Carte de Visite Photograph of Clara A. Swain
PHO.000279.3
Photograph
ca. 1869
United States
N/A
Photographic print on cardboard
4.1 × 2.5 × 0.2 in. (10.4 × 6.3 × 0.5 cm)
Not on View
This photograph is of Clara A. Swain, MD (1834–1910), a doctor and missionary to India. In 1869, she was one of the first two missionaries sponsored by the Woman’s Foreign Missionary Society of the Methodist Episcopal Church. The society began after a small group of women heard Dr. William Butler preach a missionary sermon on March 14, 1869, in Boston, Massachusetts. Swain arrived in Bareilly, India, in 1870 and eventually helped establish the Clara Swain Hospital, the first hospital for women and children in India. She spent 27 years in India helping treat and care for women and children.

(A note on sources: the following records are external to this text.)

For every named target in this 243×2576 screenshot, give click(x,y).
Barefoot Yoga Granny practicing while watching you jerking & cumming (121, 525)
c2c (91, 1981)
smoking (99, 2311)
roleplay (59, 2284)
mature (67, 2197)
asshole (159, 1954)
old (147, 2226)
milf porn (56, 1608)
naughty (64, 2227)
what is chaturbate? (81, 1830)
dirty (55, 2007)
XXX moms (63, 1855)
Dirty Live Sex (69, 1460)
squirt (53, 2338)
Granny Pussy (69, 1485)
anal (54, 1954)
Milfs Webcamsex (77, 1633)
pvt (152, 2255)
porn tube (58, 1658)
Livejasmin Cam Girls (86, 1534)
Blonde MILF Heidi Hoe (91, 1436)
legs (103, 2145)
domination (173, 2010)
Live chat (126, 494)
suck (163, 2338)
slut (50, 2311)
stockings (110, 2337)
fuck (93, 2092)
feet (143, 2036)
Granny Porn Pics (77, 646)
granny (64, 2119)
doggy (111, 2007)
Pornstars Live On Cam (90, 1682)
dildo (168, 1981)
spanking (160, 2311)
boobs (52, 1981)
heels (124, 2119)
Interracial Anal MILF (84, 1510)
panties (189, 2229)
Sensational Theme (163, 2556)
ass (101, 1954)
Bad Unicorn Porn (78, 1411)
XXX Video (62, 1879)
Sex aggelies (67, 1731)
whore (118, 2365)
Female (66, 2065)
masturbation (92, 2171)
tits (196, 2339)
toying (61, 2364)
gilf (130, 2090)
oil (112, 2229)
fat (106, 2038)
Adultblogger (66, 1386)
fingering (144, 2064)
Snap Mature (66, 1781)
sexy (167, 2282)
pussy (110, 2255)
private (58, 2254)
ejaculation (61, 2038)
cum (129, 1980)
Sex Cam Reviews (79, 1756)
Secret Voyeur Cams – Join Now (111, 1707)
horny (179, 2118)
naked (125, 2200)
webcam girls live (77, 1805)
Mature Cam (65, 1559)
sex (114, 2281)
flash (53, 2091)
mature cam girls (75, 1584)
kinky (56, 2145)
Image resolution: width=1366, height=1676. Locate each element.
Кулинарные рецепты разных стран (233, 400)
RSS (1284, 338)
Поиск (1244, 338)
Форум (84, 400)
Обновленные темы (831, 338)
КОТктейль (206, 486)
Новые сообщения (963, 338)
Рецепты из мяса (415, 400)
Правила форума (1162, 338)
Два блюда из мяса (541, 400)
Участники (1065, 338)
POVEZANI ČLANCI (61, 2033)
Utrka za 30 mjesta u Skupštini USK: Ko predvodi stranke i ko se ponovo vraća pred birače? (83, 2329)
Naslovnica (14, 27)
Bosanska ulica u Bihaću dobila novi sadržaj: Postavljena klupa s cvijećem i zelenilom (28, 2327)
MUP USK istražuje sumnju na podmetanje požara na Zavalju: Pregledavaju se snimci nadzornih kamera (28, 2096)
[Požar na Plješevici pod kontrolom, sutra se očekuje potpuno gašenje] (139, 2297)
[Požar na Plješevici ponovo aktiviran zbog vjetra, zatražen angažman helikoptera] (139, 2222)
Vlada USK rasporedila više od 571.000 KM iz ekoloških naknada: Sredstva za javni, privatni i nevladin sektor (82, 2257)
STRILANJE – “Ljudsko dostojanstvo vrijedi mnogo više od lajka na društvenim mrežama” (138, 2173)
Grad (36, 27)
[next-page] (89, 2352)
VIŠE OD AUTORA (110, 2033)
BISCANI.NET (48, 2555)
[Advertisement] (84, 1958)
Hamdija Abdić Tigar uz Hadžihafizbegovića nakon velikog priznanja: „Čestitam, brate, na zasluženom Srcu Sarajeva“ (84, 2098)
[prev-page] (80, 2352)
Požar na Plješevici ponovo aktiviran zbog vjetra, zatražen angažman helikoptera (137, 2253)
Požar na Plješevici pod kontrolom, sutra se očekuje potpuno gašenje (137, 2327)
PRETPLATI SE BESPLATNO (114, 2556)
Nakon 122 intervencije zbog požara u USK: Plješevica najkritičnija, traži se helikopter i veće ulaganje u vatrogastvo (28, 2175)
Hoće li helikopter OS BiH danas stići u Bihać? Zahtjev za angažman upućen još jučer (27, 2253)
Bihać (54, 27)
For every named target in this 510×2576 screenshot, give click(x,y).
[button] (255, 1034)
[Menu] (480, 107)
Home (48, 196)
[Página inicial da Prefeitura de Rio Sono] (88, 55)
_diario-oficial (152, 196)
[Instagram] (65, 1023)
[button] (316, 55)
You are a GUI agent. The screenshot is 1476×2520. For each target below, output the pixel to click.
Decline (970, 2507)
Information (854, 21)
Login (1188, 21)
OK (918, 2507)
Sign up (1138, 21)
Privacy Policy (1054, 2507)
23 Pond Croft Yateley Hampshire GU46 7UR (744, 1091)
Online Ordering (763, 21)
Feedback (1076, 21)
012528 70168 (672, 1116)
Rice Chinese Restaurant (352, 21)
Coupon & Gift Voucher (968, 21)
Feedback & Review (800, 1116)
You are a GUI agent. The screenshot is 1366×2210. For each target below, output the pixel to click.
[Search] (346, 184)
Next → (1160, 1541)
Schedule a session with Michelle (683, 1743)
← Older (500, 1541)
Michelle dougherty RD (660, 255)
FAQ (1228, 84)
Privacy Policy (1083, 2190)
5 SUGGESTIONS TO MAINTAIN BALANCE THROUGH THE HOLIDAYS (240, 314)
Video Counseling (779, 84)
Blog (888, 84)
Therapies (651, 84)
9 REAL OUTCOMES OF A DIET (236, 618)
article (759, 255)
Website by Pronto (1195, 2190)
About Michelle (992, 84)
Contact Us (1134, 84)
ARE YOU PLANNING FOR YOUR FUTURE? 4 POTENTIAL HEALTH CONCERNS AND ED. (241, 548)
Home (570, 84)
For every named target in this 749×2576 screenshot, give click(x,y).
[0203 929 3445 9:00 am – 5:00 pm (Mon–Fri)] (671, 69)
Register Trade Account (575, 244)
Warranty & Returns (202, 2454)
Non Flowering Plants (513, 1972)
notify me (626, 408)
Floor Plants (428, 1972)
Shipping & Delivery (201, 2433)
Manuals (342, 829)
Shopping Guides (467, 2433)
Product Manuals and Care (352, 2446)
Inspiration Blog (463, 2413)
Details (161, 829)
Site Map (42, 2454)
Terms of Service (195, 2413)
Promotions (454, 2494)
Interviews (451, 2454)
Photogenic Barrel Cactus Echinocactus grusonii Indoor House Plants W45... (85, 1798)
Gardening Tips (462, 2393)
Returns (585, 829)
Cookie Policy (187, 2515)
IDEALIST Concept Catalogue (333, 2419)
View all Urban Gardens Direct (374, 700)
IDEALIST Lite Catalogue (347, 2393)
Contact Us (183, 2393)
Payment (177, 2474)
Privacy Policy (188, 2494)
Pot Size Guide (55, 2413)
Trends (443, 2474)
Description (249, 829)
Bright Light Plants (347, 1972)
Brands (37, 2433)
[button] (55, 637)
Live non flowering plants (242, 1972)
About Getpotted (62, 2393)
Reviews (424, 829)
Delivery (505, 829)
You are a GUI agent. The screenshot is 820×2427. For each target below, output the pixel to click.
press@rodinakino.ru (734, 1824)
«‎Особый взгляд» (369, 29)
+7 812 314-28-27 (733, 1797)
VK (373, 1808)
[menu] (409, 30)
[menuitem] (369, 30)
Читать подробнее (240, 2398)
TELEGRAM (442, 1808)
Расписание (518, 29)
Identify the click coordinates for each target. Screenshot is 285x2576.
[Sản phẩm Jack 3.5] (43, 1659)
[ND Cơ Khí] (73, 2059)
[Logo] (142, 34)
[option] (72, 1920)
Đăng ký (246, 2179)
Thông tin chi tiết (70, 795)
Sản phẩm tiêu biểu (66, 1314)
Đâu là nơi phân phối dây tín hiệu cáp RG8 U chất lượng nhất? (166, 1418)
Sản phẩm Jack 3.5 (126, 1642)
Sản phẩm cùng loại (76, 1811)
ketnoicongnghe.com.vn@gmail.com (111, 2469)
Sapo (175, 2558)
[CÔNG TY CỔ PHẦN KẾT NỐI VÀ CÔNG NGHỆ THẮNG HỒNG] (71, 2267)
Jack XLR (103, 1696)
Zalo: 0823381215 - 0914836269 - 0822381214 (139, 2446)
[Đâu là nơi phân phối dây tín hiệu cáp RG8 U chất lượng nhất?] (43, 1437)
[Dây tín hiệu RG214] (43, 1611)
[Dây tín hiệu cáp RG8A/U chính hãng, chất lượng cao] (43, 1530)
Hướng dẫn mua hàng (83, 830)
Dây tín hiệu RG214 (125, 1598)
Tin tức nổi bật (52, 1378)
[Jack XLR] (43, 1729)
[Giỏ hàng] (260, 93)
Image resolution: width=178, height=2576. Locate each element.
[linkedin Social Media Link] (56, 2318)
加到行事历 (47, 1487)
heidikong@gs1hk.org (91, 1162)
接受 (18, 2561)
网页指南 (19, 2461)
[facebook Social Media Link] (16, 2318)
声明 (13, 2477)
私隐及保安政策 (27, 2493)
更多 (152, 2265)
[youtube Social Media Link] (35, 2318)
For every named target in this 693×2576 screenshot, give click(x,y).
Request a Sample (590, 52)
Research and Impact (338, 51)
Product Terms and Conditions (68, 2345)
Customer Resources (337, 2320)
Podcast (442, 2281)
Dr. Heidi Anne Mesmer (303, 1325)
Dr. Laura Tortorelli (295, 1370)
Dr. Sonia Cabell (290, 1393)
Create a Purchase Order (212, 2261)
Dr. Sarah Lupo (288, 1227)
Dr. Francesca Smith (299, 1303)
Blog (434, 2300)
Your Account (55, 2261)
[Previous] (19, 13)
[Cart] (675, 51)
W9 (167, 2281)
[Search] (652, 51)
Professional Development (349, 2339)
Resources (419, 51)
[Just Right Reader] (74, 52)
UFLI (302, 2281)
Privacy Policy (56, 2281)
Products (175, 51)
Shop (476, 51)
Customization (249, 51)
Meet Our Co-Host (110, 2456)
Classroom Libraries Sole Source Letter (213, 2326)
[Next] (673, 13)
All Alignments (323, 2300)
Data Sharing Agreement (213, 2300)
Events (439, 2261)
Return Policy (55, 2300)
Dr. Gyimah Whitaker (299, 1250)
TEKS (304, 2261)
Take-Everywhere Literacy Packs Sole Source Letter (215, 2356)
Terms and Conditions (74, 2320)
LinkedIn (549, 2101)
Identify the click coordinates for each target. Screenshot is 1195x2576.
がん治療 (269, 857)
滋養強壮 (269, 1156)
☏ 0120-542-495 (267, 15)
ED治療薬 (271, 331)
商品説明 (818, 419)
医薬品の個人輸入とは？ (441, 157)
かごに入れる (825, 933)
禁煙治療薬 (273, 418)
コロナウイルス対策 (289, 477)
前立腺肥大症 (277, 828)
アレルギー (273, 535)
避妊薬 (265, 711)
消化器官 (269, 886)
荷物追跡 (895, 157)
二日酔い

Created around 1869 by Amory Nelson Hardy (1835–1911), Boston, Massachusetts.[1] Acquired by 2010 by Gene Albert (Christian Heritage Museum), Hagerstown, Maryland; Privately purchased in 2010 by Green Collection, Oklahoma City, Oklahoma; Donated in 2017 to National Christian Foundation (later The Signatry), under the curatorial care of Museum of the Bible, Washington, DC.
Notes: [1] Amory Nelson Hardy was a photographer in Boston at No. 493 Washington Street in the late 1800s. The back of the photograph contains the photographer’s pictorial label. A faded inscription under the picture states the name, “Clara A. Swain.” Two different inscriptions appear on the back of the card. One inscription states, “Clara A. Swain, M.D., Bareilly, India”; the other reads, “1834–1910; 2nd Missionary, Women’s For. Miss. Soc.”